Mom&Pop(TM) encorajavam seus filhos a serem independentes e viverem suas próprias vidas. Enquanto minha avó materna viveu com nossa família até morrer, meus pais haviam decidido que meu irmão e eu deveríamos ser livres para irmos para onde precisássemos e fizéssemos o que tivéssemos que fazer. Enquanto eu viajava pelo mundo eu sempre enviava cartões postais, que minha mãe guardava em uma caixa, e trazia para ela pequenas lembranças que ela espalhava como enfeites pela casa.

Eles planejaram seu futuro até o final, incluindo os lares de aposentadoria e asilos nos quais viveriam, assim como o serviço funerário que deveriam receber. Suas lápides foram preparadas anos antes deles precisarem delas, com tudo gravado nelas com exceção da data final.

No crepúsculo de seus anos, Papai tornou-se cada vez mais dependente de Mamãe. Sua diabetes piorou e foi Mamãe quem ficou responsável por suas leituras de glicose, administrar sua insulina e fazê-lo alimentar-se corretamente. Com o tempo percebeu-se que o mal de Alzheimer de Papai tornaria impossível para Mamãe cuidar dele da forma como gostariam e, então, Mamãe e Papai executaram seu plano de ir para um asilo onde teriam a devida assistência. É claro que a família os visitava sempre que possível, mas os dois continuaram a cuidar um do outro o tanto quanto possível, com Mamãe ainda se atordoando com o homem que amava. Em todo o asilo as pessoas sempre falavam bem de “Mom&Pop(TM)”.

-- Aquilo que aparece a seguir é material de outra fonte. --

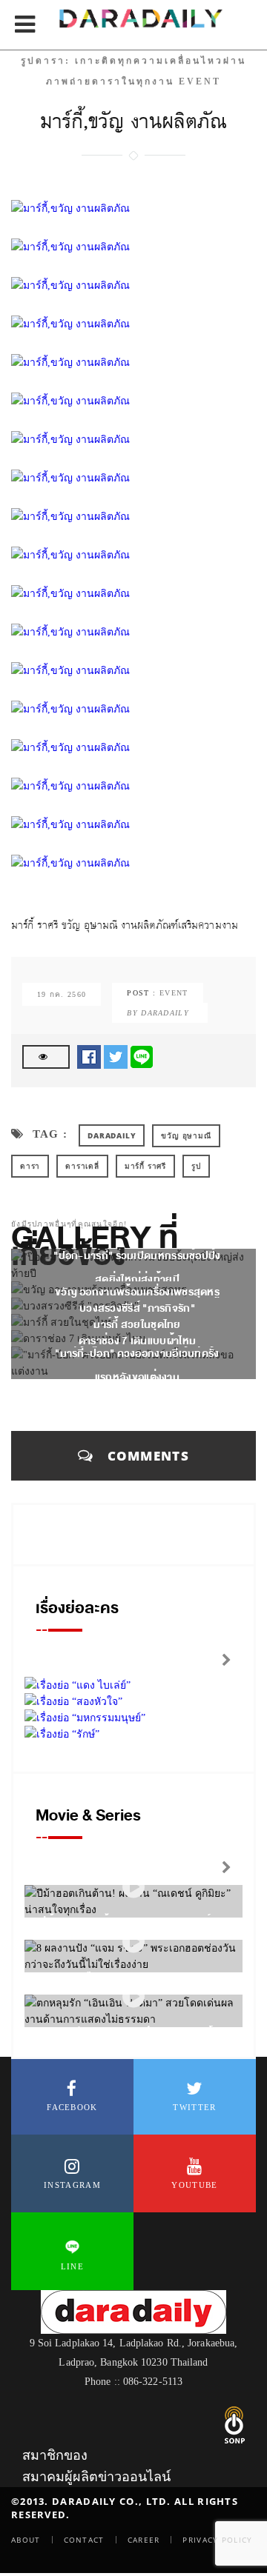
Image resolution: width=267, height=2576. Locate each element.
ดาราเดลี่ (82, 1166)
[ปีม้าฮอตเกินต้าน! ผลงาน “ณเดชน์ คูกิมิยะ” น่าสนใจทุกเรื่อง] (133, 1887)
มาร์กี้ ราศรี (145, 1166)
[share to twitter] (116, 1055)
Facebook (72, 2107)
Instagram (72, 2184)
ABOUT (26, 2539)
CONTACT (84, 2539)
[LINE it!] (142, 1055)
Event (173, 993)
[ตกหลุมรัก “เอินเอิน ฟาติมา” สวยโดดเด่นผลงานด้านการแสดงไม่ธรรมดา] (133, 1997)
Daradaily (112, 1135)
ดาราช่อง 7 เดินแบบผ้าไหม (137, 1340)
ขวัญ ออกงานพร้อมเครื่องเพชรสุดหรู (137, 1292)
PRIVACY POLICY (217, 2539)
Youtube (194, 2184)
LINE (72, 2266)
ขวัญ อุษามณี (186, 1135)
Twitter (194, 2107)
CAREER (144, 2539)
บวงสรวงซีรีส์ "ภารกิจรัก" (137, 1308)
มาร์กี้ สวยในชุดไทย (137, 1324)
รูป (196, 1166)
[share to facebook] (89, 1055)
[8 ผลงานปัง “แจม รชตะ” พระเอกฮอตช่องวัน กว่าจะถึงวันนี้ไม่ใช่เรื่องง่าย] (133, 1942)
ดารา (30, 1166)
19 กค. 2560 (61, 994)
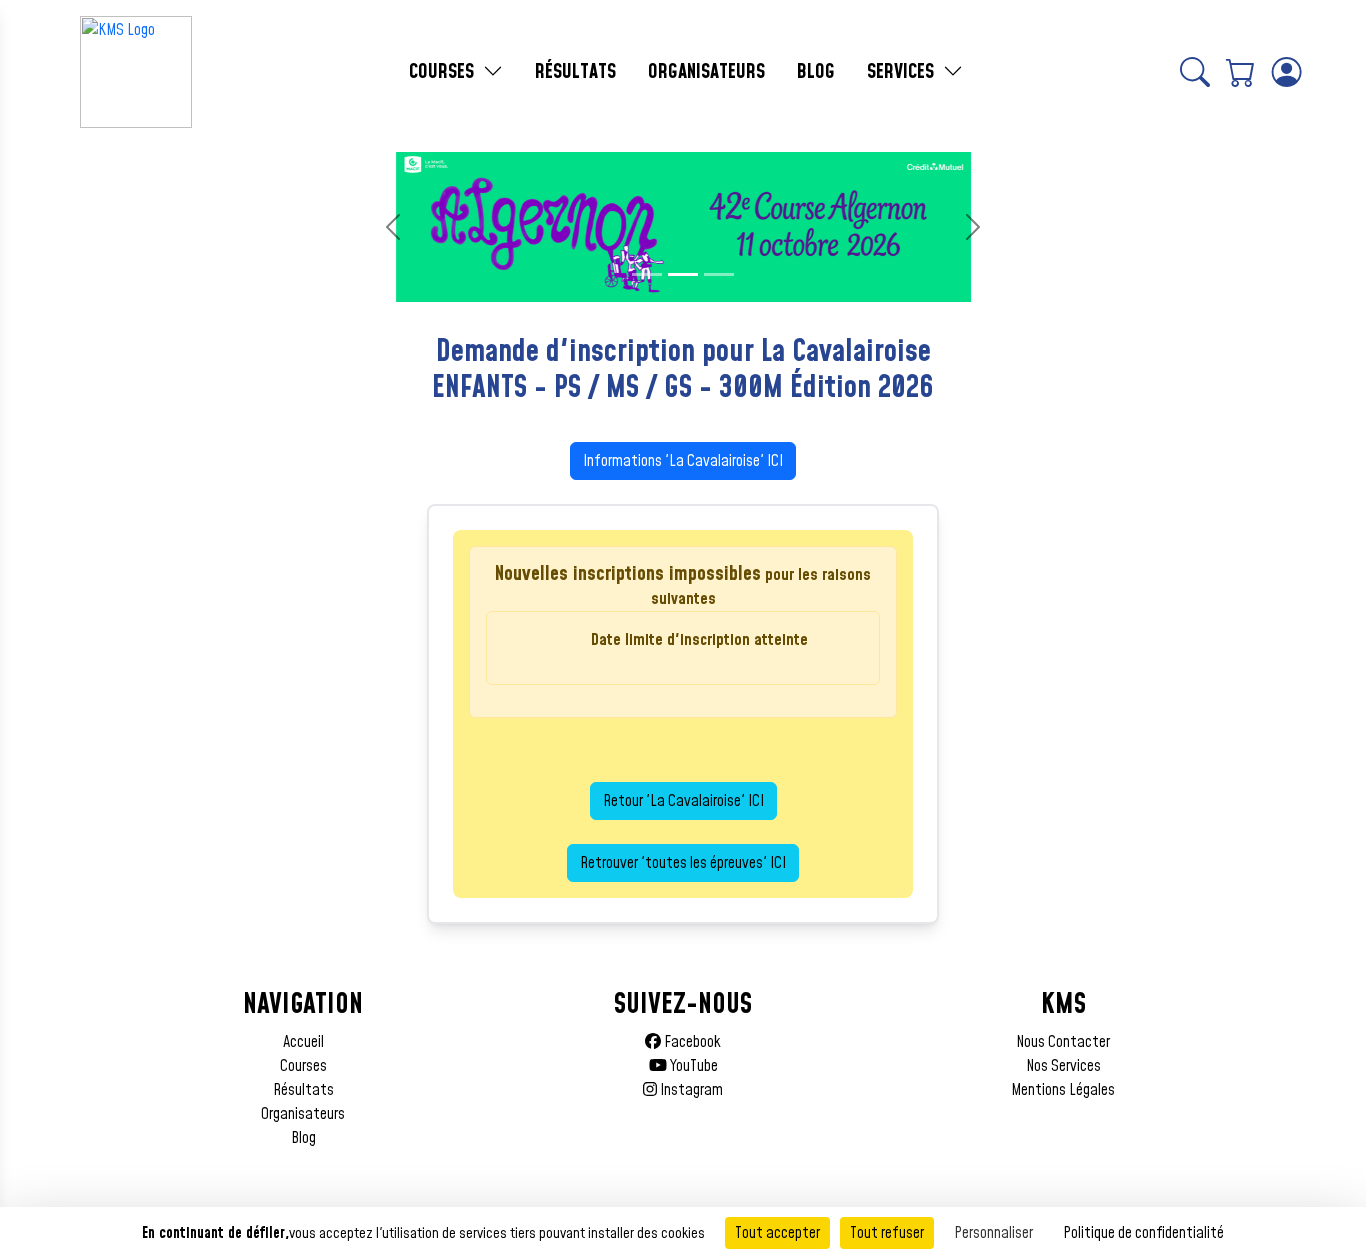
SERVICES (903, 72)
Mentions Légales (1063, 1090)
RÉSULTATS (575, 72)
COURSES (444, 72)
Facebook (691, 1042)
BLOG (816, 72)
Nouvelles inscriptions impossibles (628, 574)
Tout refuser (887, 1233)
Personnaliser (993, 1233)
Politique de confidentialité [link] (1143, 1233)
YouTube (692, 1066)
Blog (303, 1138)
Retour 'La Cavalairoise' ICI (683, 801)
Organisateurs (303, 1114)
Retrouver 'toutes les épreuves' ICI (683, 863)
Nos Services (1063, 1066)
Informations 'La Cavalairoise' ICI (683, 461)
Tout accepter (777, 1233)
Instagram (690, 1090)
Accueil (303, 1042)
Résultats (303, 1090)
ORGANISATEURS (706, 72)
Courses (303, 1066)
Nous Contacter (1063, 1042)
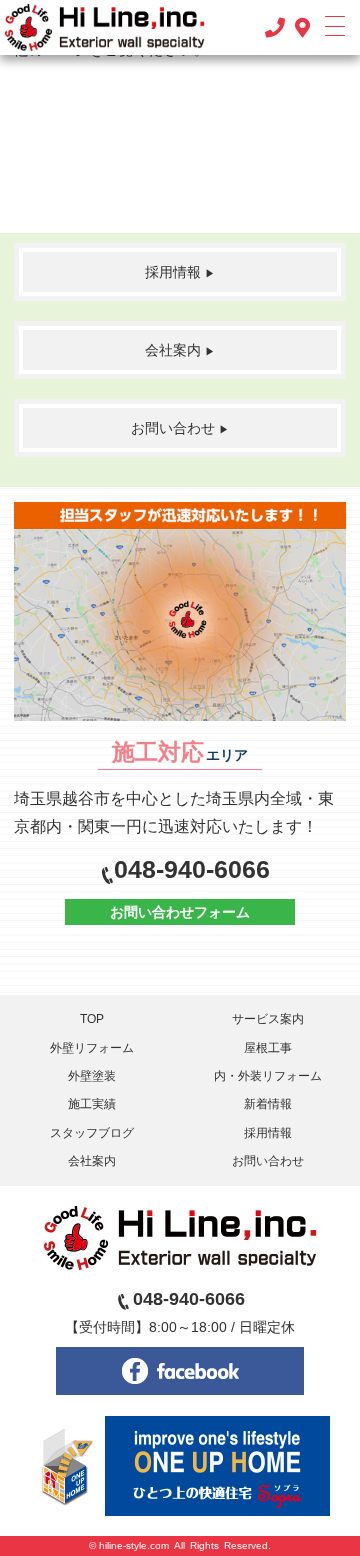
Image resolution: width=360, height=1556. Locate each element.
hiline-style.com (134, 1545)
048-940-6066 (192, 869)
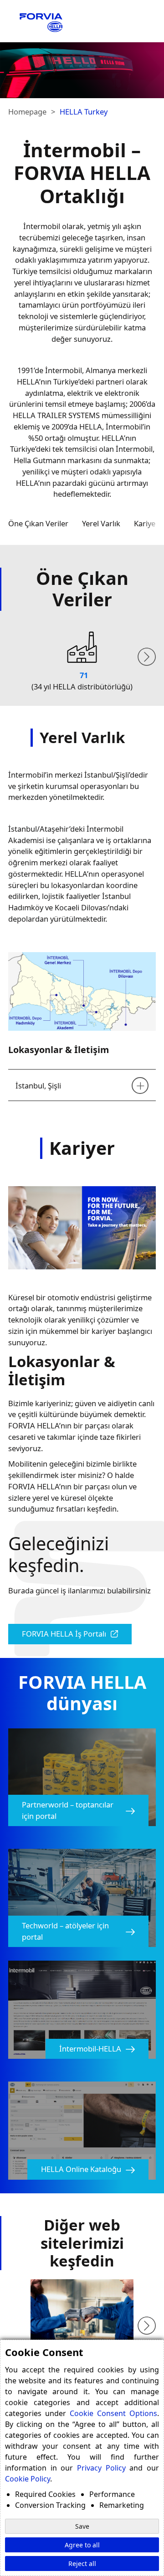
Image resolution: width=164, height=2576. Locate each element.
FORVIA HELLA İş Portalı (64, 1633)
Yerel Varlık (101, 523)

Tristemente, a data final para a sua lápide havia chegado. Em quatro de março de 2011 Mamãe sofreu um ataque cardíaco massivo. Mesmo que ela não tivesse dor, ela sentia-se fraca e com tonturas e deu entrada no hospital. Inicialmente, nós pensávamos que ela iria se recuperar, mas um eletrocardiograma na segunda-feira passada mostrou o quão forte havia sido seu ataque. Papai, a quem havíamos protegido das notícias, foi levado ao hospital para ficar ao lado de Mamãe de forma que os dois pudessem passar mais algumas horas juntos, apenas de mãos dadas. Nas primeiras horas do dia sete de março, dois meses antes de seu 69.o aniversário de casamento, Mamãe morreu.

Não importa o quanto você se prepara para este evento, a morte de sua mãe é sempre um choque, independente do quão forte você queira parecer, as lágrimas ainda irão rolar. Muitos de nós acreditávamos que meu pai morreria antes da minha mãe, mas após pensar nisto, as coisas aconteceram como tinham que ser. Mamãe foi preparar o caminho para que Papai se juntasse a ela, como ela sempre fez antes.